# Apple wants to take the iPhone back, iBooks for iPhone announced



## Jesslyn (Oct 29, 2008)

And it will sync with your iBooks app


----------



## Rasputina (May 6, 2009)

http://www.kboards.com/index.php/topic,22426.0.html


----------



## tsemple (Apr 27, 2009)

Sure, that's nice, and an obvious move on Apple's part to expand the potential customers of iBookstore. But I don't see how it competes at all favorably with Amazon or B&N (etc.) when I can purchase the same book for about the same price, have a much larger selection, and be able to read purchases on a greater variety of devices (including iPhone/iPad). I can't even purchase or read these books on my macbookpro. Maybe it will just take them time to roll out to desktops, but I don't see evidence that Apple is that interested in doing that. (BTW 'www.ibookstore.com' is not an Apple web site...)

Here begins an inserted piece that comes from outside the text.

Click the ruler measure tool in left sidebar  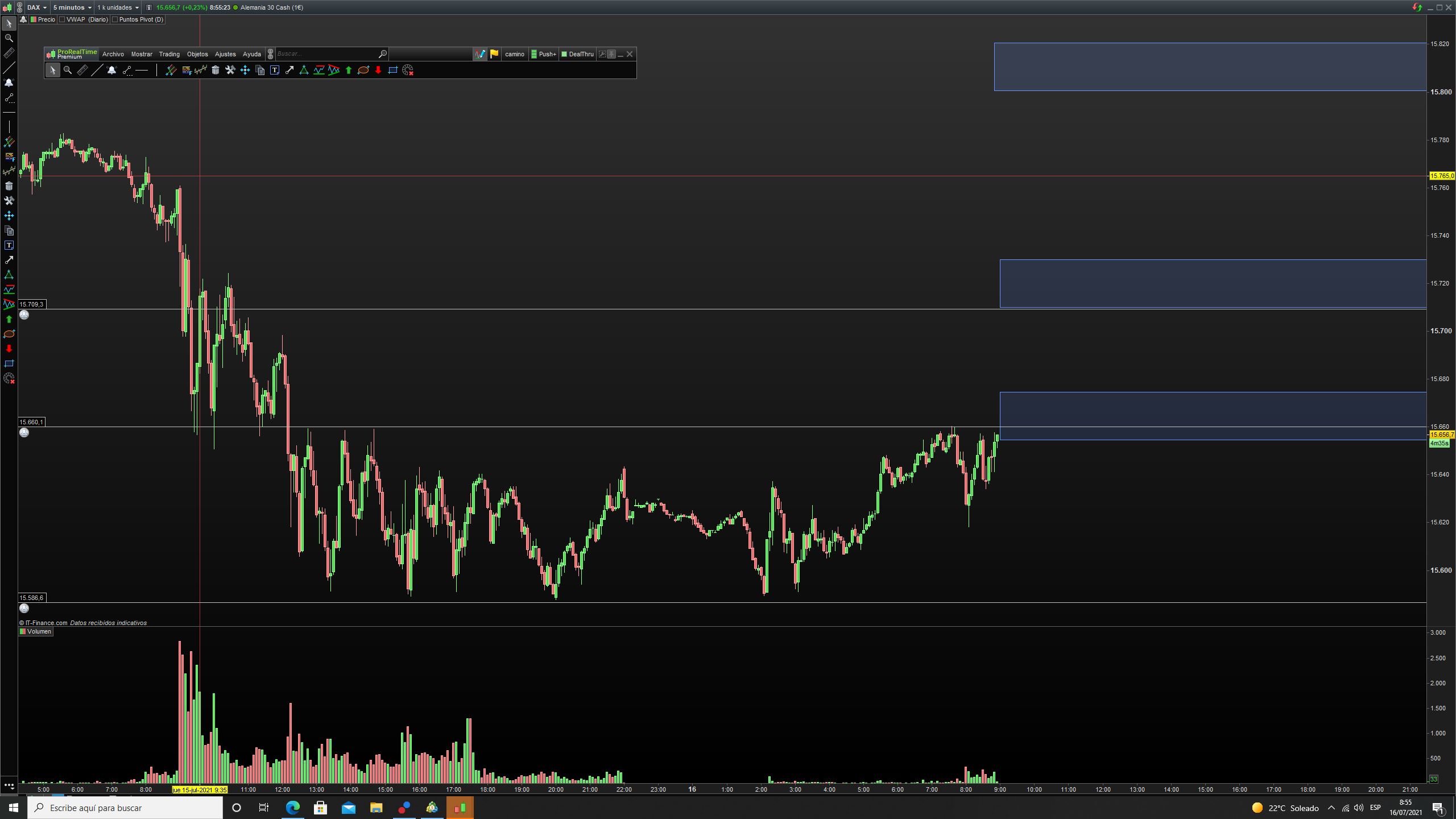(x=9, y=53)
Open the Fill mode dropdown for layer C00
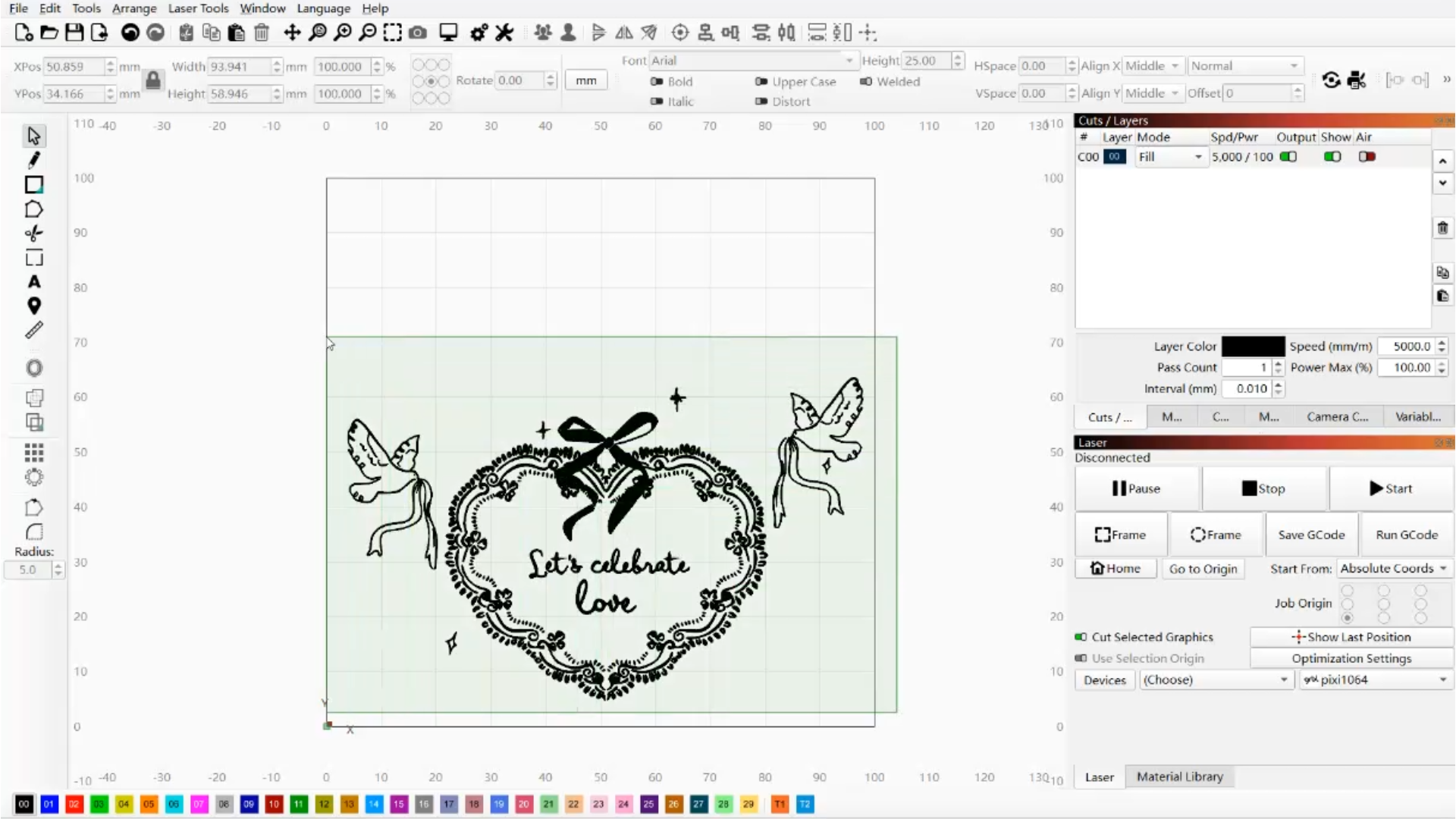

As such, I don't think iBookstore is going to achieve much of a market share in ebooks, or at least anything close to what Apple has in selling MP3s. But I guess every little bit helps Apple's bottom line.


----------



## Jesslyn (Oct 29, 2008)

The only advantage that I can see would be if my personal documents sync.


----------



## pidgeon92 (Oct 27, 2008)

Apple wants to take the iPhone back? What does that mean?


----------



## Roninjinn (Mar 26, 2010)

pidgeon92 said:


> Apple wants to take the iPhone back? What does that mean?


I think she means in the eBook reading arena. As in, taking it back from Kindle, since Kindle is on the iPhone and probably the most downloaded eBook reader on the device. (Maybe not, just an assumption.)


----------